Required work:
a) In the passage about British companies and a possible eurozone break-up, in which country has Vodafone already cut its tariffs?
b) Pick up the passage about British companies and a possible eurozone break-up after its final sentence, and carry it on.

Passage:
+ + +

A Vodafone spokesman says the company is looking at each market individually as events unfold. It has already cut tariffs in Spain to take account of the weak economy and constraints on consumer spending. Asked what the company would do if the eurozone broke up, the spokesman says: “We are ready to implement contingency plans if the situation were to change significantly.”

Companies are reluctant to go into detail about what they would do if faced with what analysts agree would be a financial catastrophe. But audit and risk committees, staffed by non-executive directors, are examining worst-case scenarios across Britain. “It would be remiss if they weren’t looking at things very carefully at this stage,” says one City consultant. “And that goes for any large British company with European exposure, especially if they are trading within the southern periphery.”

Diageo, whose labels include Johnnie Walker and Smirnoff, is understood to have run computer models of how the business would look if the euro imploded, although that doesn’t mean it is forecasting a meltdown. But Andrew Morgan, president of Diageo Europe, told theFinancial Times: “We have started thinking what [a break-up] might look like. If you get some much bigger change around the euro, then we are into a different situation altogether. With countries coming out of the euro, you’ve got a massive devaluation that makes imported brands very, very expensive.”

Unilever, whose brands include Ben & Jerry’s ice cream and Dove soap, is apparently well placed because it generates more than half its sales outside Europe, from emerging markets. “But obviously a breach in the euro would hardly be good news for Diageo, or anyone else,” says Graham Jones of Panmure Gordon.

+ + +

Given information:
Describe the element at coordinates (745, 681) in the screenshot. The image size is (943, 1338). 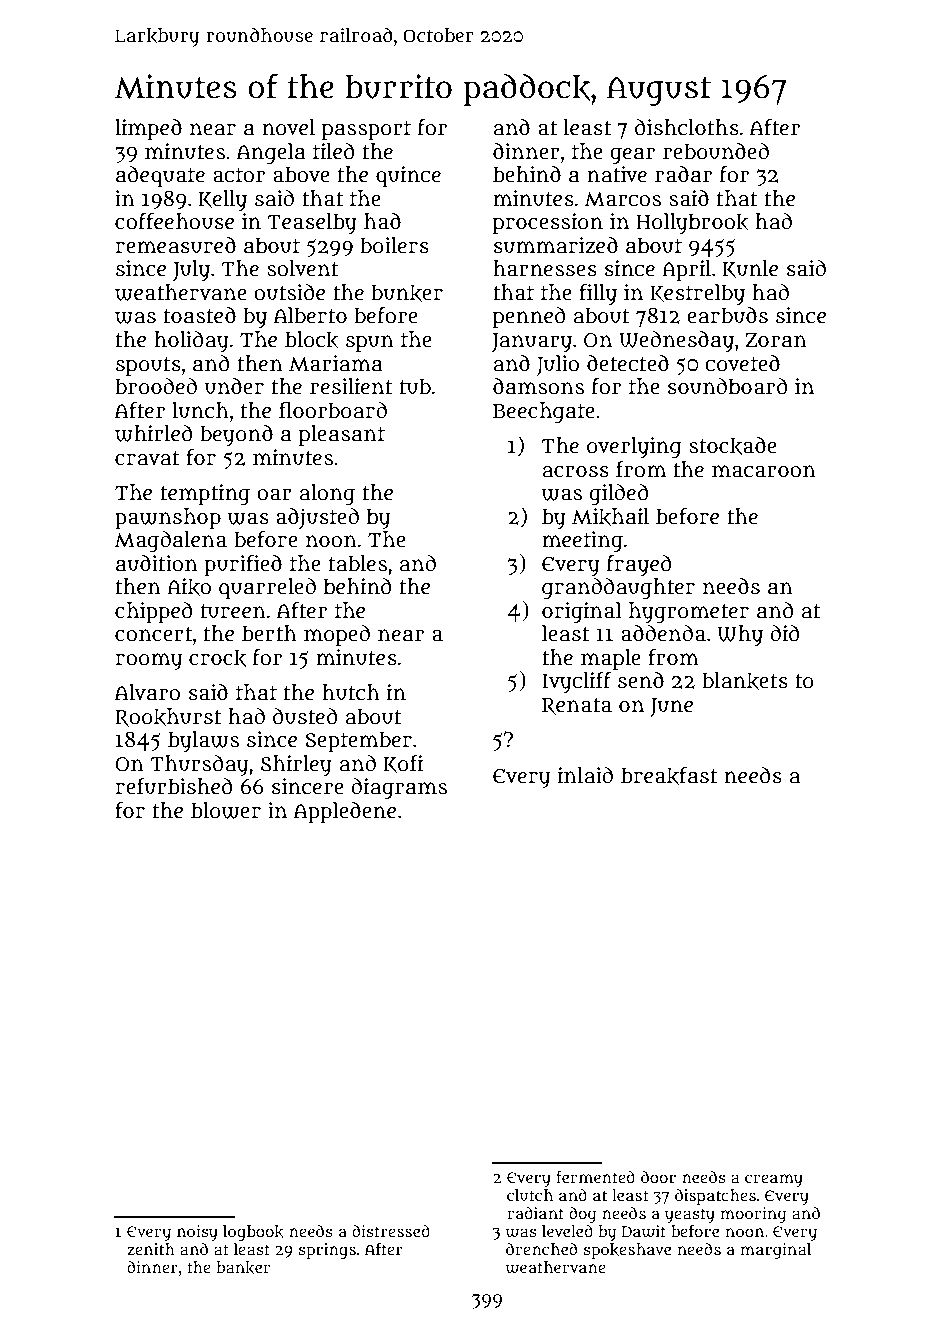
I see `blankets` at that location.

+ + +

Answers by task:
a) Spain

b)
Graham Leach, chief economist at the Institute of Directors, says that if “Club Med” countries came out of the euro, their national currencieswould face “a dramatic devaluation of around 40%”; put another way, profits derived by UK firms in those countries would plummet when converted to sterling.

Leach says that an added risk would be significant asset writedowns for companies with operations in countries that had left the single currency. And there would also be “the most awful problems” over the honouring of contracts that were based on payment in euros. “There is no precedent for what could happen, so forward planning is difficult, to say the least,” says Leach. He agrees that small firms could be disproportionately hit if they depend on exports to the continent, and some would inevitably go the wall.

Financial firms have been at the forefront of contingency planning in recent weeks. City interdealer broker Icap is testing its electronic trading platforms in case Greece leaves the eurozone and reintroduces the drachma. Spokesman Richard McCready said: “We have been testing our systems to allow customers to trade the drachma against the dollar and the euro. What we are doing would be a template that could be exploited if other countries also leave the euro.”

Thomson Reuters says: “Our currency dealing systems are specifically designed so that we can add and remove currencies very easily and quickly. The systems are built and tested to cope with very significant volumes.”

Hector Sants, the chief executive of the Financial Services Authority, has ordered Britain’s banks to accelerate their contingency planning and his message was reinforced on Thursday when Bank of England governor Sir Mervyn King said UK banks should brace themselves to withstand the “extraordinarily serious and threatening” economic situation.

The Bank’s financial policy committee said the eurozone crisis was the biggest threat to the UK’s banking system, and banks should build up their financial buffers to withstand that. King said the Bank itself was making “contingency plans” itself in case of a eurozone break-up, without going into details.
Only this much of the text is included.